| TRY IT |
The copy you return should hold every record below word for word and no images.
_ _ _ _
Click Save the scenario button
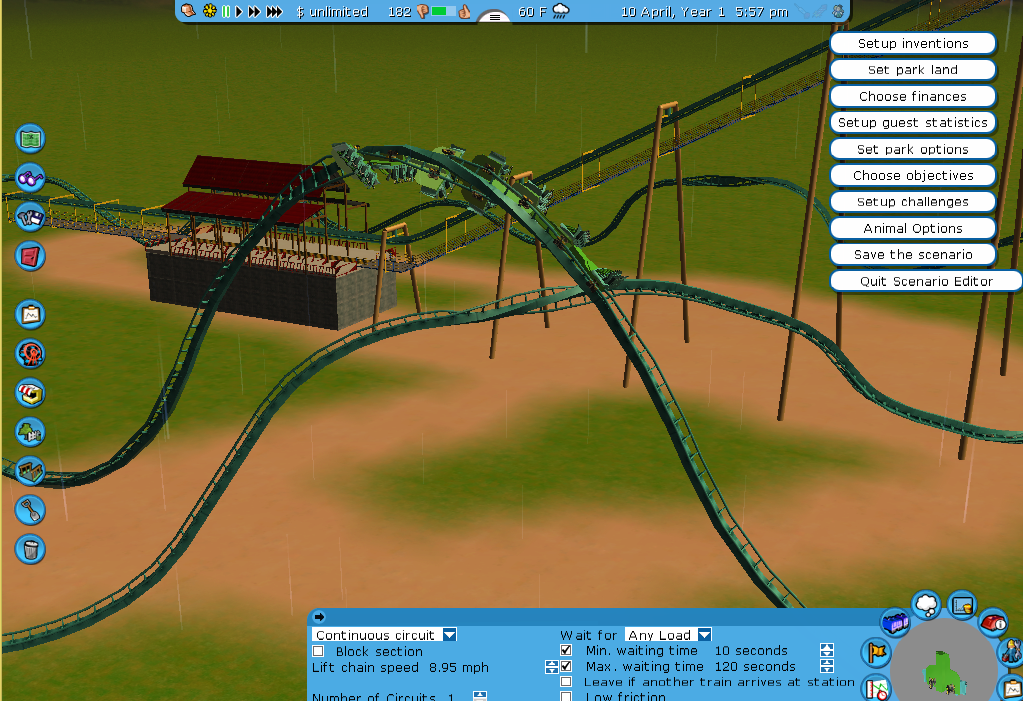Viewport: 1023px width, 701px height. [x=912, y=255]
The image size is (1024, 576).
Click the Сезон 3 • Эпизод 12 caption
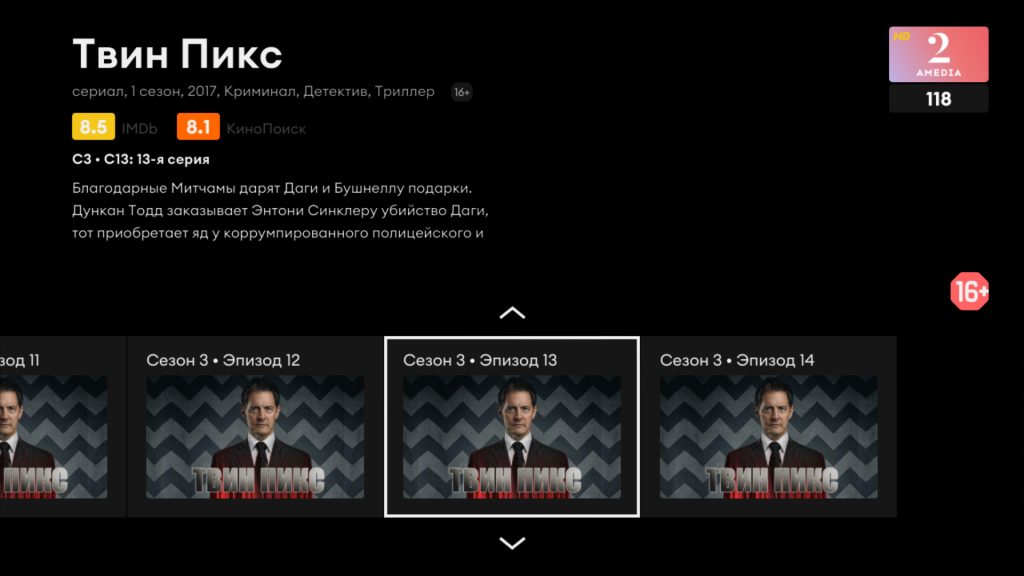(223, 360)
_ _ _ _
| FINISHED TASK |
Click Save the scenario button
Viewport: 1023px width, 701px height. [x=912, y=255]
The image size is (1024, 576).
Click the Сезон 3 • Эпизод 12 caption
(223, 360)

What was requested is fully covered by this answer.